(Records from a data source)
····················
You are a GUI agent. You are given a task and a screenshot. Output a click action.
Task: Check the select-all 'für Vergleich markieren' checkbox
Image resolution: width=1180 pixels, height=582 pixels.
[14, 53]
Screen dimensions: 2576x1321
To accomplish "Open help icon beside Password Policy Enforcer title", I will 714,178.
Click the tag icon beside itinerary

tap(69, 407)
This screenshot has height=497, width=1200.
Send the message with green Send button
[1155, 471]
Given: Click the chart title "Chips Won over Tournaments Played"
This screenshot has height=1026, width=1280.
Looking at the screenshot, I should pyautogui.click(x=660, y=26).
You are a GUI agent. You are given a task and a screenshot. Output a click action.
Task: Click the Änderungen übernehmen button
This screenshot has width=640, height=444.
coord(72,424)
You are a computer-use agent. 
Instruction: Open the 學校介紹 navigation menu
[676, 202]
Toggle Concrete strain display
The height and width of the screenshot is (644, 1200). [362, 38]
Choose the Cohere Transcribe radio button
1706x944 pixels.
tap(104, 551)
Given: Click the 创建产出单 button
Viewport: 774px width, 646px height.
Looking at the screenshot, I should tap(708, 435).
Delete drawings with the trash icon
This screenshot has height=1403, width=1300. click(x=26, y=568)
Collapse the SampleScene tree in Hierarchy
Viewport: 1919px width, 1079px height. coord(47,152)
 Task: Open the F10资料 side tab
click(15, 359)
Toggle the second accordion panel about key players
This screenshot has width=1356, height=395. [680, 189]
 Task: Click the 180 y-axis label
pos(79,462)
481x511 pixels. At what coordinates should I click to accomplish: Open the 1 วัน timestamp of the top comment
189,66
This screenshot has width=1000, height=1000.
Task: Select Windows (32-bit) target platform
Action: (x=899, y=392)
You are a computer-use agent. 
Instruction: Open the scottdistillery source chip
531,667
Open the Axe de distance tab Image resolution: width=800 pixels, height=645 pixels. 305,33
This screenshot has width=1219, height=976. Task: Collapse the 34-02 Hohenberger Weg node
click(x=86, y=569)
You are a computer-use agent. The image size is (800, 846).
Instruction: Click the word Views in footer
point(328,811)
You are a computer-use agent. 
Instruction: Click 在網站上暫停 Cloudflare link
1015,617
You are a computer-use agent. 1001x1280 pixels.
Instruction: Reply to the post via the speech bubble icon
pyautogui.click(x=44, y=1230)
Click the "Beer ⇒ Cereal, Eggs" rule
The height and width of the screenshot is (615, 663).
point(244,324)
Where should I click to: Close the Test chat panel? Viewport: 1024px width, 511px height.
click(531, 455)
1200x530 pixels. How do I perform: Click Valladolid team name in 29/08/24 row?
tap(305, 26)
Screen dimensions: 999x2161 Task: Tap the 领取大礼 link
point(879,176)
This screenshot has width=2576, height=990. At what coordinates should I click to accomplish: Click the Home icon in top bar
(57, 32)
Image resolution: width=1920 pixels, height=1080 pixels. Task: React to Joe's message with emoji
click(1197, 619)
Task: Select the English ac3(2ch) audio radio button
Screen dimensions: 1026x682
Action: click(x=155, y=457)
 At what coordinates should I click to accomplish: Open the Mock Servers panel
····················
● Aim of the exercise
Quote the listing above in full, word for word and line by line.

● Problem solution
You are a GUI agent. You are given a task and a screenshot. Output a click action.
Task: Check the select-all 'für Vergleich markieren' checkbox
Image resolution: width=1180 pixels, height=582 pixels.
[14, 53]
Screen dimensions: 2576x1321
To accomplish "Open help icon beside Password Policy Enforcer title", I will 714,178.
Click the tag icon beside itinerary

tap(69, 407)
This screenshot has height=497, width=1200.
Send the message with green Send button
[1155, 471]
Given: Click the chart title "Chips Won over Tournaments Played"
This screenshot has height=1026, width=1280.
Looking at the screenshot, I should pyautogui.click(x=660, y=26).
You are a GUI agent. You are given a task and a screenshot. Output a click action.
Task: Click the Änderungen übernehmen button
This screenshot has width=640, height=444.
coord(72,424)
You are a computer-use agent. 
Instruction: Open the 學校介紹 navigation menu
[676, 202]
Toggle Concrete strain display
The height and width of the screenshot is (644, 1200). [362, 38]
Choose the Cohere Transcribe radio button
1706x944 pixels.
tap(104, 551)
Given: Click the 创建产出单 button
Viewport: 774px width, 646px height.
Looking at the screenshot, I should tap(708, 435).
Delete drawings with the trash icon
This screenshot has height=1403, width=1300. click(x=26, y=568)
Collapse the SampleScene tree in Hierarchy
Viewport: 1919px width, 1079px height. coord(47,152)
 Task: Open the F10资料 side tab
click(15, 359)
Toggle the second accordion panel about key players
This screenshot has width=1356, height=395. [680, 189]
 Task: Click the 180 y-axis label
pos(79,462)
481x511 pixels. At what coordinates should I click to accomplish: Open the 1 วัน timestamp of the top comment
189,66
This screenshot has width=1000, height=1000.
Task: Select Windows (32-bit) target platform
Action: (x=899, y=392)
You are a computer-use agent. 
Instruction: Open the scottdistillery source chip
531,667
Open the Axe de distance tab Image resolution: width=800 pixels, height=645 pixels. 305,33
This screenshot has width=1219, height=976. Task: Collapse the 34-02 Hohenberger Weg node
click(x=86, y=569)
You are a computer-use agent. The image size is (800, 846).
Instruction: Click the word Views in footer
point(328,811)
You are a computer-use agent. 
Instruction: Click 在網站上暫停 Cloudflare link
1015,617
You are a computer-use agent. 1001x1280 pixels.
Instruction: Reply to the post via the speech bubble icon
pyautogui.click(x=44, y=1230)
Click the "Beer ⇒ Cereal, Eggs" rule
The height and width of the screenshot is (615, 663).
point(244,324)
Where should I click to: Close the Test chat panel? Viewport: 1024px width, 511px height.
click(531, 455)
1200x530 pixels. How do I perform: Click Valladolid team name in 29/08/24 row?
tap(305, 26)
Screen dimensions: 999x2161 Task: Tap the 领取大礼 link
point(879,176)
This screenshot has width=2576, height=990. At what coordinates should I click to accomplish: Click the Home icon in top bar
(57, 32)
Image resolution: width=1920 pixels, height=1080 pixels. Task: React to Joe's message with emoji
click(1197, 619)
Task: Select the English ac3(2ch) audio radio button
Screen dimensions: 1026x682
Action: click(x=155, y=457)
 At what coordinates should I click to accomplish: Open the Mock Servers panel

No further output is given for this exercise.